NEWARK, August 17 - Fewer college students are studying engineering, while elementary students continue to shy away from math and science courses. Meanwhile, the state's high-tech companies need to hire more engineers.

To combat this problem, the New Jersey Higher Education Commission recently awarded a $2.5 million grant to the New Jersey Institute of Technology (NJIT) -- funds that NJIT will use to offer a pre-engineering curriculum for middle and high school students. It will prepare students to study engineering in college.

"Experts expect this initiative to increase the number of successful applicants to engineering and related professional programs by at least five percent," says Joel Bloom, NJIT vice president for academic and student services and dean of the Albert Dorman Honors College. "That means more opportunities for more youngsters."

The new curriculum, focusing on science, math, engineering and technology, will be used in at least 100 New Jersey middle and high schools. The grant was awarded to NJIT's Center for Pre-college Programs, one of the oldest and most successful educational programs in the state.

Summer institutes will be created here to train teachers in the curriculum. Web sites will also be used to support teachers as they implement the curriculum in their classrooms. NJIT graduate students will also visit the schools regularly, helping the teachers with the new teaching methods.

The Institute will also develop an Internet network that will include students, teachers and parents.
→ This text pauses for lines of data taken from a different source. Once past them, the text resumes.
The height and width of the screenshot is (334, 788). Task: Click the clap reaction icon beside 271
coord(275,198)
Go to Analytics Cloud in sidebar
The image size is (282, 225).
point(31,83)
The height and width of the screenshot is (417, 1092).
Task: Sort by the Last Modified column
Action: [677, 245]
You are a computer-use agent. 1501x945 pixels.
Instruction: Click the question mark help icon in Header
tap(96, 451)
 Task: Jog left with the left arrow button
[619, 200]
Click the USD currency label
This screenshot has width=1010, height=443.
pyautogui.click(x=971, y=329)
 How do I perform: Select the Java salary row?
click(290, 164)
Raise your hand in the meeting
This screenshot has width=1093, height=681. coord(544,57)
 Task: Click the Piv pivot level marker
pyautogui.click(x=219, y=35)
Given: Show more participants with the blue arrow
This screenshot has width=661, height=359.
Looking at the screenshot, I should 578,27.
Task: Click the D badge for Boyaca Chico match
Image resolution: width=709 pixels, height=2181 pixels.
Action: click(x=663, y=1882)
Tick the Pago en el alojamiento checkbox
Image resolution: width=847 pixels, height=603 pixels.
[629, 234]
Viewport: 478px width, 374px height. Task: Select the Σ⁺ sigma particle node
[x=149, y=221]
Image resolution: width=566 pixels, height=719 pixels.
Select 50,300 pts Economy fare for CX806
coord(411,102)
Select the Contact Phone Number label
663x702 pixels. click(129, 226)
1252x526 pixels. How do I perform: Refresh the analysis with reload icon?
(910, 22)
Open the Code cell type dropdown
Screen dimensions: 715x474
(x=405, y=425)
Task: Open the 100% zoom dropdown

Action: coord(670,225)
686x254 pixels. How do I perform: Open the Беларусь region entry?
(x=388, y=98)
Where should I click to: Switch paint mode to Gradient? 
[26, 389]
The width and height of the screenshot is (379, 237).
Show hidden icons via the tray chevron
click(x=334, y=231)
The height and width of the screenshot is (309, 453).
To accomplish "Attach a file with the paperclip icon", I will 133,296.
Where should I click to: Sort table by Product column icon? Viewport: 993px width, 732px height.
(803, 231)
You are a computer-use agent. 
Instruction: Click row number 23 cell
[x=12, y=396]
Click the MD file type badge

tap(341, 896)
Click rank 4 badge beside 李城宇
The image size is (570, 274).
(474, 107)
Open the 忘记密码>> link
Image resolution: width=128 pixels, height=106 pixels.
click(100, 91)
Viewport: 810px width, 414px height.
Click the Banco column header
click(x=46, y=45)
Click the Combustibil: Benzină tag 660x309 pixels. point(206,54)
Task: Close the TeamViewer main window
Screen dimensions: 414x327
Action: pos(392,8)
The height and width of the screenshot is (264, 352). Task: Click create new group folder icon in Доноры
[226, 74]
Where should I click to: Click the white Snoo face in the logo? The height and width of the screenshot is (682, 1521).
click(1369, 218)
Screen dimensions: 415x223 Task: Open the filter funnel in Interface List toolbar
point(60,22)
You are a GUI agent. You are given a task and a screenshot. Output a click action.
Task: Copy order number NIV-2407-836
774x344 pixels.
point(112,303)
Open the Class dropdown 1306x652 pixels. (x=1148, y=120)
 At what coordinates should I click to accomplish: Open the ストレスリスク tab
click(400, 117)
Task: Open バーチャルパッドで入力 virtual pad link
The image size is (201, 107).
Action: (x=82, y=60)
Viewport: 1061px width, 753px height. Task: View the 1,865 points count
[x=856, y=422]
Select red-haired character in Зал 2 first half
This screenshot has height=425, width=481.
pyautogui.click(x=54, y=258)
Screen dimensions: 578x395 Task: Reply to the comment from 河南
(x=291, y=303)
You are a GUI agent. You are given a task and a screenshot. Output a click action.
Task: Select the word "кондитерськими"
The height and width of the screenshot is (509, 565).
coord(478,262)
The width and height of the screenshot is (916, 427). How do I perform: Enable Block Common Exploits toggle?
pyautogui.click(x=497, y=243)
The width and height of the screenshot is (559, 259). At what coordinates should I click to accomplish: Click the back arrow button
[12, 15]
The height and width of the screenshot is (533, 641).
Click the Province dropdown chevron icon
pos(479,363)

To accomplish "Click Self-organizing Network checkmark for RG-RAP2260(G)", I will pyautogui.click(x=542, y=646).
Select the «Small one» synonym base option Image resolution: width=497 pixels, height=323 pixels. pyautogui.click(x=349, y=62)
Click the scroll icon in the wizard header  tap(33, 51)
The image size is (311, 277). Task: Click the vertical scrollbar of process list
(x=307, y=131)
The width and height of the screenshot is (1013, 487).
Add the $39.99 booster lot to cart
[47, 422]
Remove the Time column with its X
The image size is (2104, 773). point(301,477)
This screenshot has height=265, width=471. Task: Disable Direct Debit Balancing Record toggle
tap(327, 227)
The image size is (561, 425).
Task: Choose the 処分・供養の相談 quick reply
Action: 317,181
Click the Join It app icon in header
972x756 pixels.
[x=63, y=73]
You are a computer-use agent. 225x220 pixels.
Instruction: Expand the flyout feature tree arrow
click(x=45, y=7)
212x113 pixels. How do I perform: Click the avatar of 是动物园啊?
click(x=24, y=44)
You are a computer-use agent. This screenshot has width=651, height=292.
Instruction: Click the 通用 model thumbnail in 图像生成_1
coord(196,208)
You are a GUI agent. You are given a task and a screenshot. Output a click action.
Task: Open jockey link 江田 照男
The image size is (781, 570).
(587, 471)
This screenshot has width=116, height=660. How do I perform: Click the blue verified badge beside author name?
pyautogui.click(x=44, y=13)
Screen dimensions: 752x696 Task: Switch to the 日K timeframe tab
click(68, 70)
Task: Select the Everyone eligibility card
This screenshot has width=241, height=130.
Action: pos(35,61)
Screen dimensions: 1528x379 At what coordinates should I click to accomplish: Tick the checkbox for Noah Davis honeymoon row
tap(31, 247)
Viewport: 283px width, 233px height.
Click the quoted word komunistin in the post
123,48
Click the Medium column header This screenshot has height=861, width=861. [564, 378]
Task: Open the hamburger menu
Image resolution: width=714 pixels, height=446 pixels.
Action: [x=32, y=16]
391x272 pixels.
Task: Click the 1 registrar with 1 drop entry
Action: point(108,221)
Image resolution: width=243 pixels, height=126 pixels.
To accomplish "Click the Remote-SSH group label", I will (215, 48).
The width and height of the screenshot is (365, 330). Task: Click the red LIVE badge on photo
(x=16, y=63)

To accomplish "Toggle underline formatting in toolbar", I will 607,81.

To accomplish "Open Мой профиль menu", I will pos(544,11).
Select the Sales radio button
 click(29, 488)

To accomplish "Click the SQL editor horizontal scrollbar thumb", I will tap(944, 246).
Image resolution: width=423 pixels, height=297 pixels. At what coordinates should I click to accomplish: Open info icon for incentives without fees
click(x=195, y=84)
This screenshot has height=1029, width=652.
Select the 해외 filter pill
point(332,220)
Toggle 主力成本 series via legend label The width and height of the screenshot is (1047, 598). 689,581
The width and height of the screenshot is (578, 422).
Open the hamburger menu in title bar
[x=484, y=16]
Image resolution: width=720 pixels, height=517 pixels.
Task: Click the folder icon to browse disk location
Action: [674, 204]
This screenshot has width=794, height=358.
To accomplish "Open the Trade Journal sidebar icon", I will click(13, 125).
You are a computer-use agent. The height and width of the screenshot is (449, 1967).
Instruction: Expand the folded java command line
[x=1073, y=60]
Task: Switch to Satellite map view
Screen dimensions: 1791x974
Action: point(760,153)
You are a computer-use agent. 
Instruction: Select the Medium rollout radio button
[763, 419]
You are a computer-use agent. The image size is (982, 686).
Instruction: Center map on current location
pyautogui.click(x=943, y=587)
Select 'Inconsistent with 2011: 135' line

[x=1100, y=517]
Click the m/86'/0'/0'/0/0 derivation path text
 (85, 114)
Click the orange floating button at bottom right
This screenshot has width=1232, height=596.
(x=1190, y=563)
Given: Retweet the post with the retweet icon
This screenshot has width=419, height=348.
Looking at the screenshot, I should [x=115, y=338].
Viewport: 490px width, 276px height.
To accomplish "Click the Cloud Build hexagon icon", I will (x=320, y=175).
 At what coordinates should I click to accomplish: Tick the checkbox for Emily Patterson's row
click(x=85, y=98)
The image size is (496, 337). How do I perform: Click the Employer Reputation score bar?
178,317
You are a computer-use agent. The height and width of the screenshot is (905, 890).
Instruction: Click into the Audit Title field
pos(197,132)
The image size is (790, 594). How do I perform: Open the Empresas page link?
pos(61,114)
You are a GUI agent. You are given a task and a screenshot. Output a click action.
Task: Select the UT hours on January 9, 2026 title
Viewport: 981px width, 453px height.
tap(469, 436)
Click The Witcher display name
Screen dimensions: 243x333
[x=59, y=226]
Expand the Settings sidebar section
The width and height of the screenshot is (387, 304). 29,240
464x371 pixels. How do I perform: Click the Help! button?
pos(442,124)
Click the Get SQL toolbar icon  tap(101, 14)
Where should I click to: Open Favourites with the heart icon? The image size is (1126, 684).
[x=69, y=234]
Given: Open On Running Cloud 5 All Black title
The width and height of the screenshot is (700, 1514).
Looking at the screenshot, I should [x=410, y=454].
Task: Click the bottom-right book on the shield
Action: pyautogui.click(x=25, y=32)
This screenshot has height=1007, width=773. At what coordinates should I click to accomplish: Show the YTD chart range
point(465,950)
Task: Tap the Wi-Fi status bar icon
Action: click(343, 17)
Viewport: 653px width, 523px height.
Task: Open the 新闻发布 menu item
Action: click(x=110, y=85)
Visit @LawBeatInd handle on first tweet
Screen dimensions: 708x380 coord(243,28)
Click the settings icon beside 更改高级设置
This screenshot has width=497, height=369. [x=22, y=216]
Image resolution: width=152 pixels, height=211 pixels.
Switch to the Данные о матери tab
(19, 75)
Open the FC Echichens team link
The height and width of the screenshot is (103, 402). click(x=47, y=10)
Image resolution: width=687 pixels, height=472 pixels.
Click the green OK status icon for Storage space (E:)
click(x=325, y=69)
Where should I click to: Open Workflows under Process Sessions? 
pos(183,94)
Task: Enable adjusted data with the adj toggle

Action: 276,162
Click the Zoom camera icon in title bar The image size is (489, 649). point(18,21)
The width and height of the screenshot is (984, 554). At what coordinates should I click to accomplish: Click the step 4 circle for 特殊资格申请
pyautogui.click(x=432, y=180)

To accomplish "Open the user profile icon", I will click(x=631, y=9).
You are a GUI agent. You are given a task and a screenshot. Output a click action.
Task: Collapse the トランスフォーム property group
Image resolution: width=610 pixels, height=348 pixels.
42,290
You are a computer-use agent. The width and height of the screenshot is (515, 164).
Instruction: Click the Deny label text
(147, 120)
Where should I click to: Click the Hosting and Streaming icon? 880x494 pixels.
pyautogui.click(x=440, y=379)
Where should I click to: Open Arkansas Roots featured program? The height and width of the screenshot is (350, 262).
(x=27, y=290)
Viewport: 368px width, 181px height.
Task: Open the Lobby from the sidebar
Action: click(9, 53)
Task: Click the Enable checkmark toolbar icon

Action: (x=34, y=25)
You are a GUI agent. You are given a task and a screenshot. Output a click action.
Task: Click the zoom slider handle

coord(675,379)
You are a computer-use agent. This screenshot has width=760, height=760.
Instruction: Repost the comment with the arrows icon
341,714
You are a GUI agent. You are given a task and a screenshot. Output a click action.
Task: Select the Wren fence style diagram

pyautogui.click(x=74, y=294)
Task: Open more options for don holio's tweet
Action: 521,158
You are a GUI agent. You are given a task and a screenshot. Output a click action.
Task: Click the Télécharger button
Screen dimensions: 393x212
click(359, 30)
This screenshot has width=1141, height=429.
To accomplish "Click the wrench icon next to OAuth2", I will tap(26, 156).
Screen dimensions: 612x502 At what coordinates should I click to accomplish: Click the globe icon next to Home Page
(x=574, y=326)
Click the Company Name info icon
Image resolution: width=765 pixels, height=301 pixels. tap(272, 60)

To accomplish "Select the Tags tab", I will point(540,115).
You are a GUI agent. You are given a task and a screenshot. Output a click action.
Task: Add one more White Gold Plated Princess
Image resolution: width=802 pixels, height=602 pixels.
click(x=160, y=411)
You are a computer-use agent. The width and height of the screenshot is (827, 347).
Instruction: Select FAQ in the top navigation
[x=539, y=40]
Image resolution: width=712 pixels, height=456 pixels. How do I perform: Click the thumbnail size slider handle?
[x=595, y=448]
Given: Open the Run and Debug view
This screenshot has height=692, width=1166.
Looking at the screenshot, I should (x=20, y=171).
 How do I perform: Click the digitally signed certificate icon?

The network will be used to cultivate students' interest in math, science, engineering and technology. Working engineers will use the network to inform students about the exciting careers in technology.

In addition, NJIT will use the grant to attract more minority students, few of whom become engineers. NJIT, in partnership with the National Action Council for Minority Engineering, is developing a better way of assessing minority students' abilities in math and science. NJIT, one of the most diverse schools in the nation, has a long tradition of recruiting and educating both women and minority engineers.

"The road to developing a world-class economy in New Jersey begins with high-tech workforce training," said acting Governor Donald T. Di Francesco, who participated in the grant award ceremony. "The world we send our graduates into each year is continually becoming more global, and they need up to date technical skills to succeed."

NJIT is a public research university enrolling over 8,200 bachelor's, master's and doctoral students in 80 degree programs through its five colleges: Newark College of Engineering, New Jersey School of Architecture, College of Science and Liberal Arts, the School of Management and the Albert Dorman Honors College. Research initiatives include manufacturing, microelectronics, multimedia, transportation, computer science, solar astrophysics, environmental engineering and science, and architecture and building science. According to Yahoo! Internet Life magazine rankings, NJIT has been America's most wired public university for three consecutive years.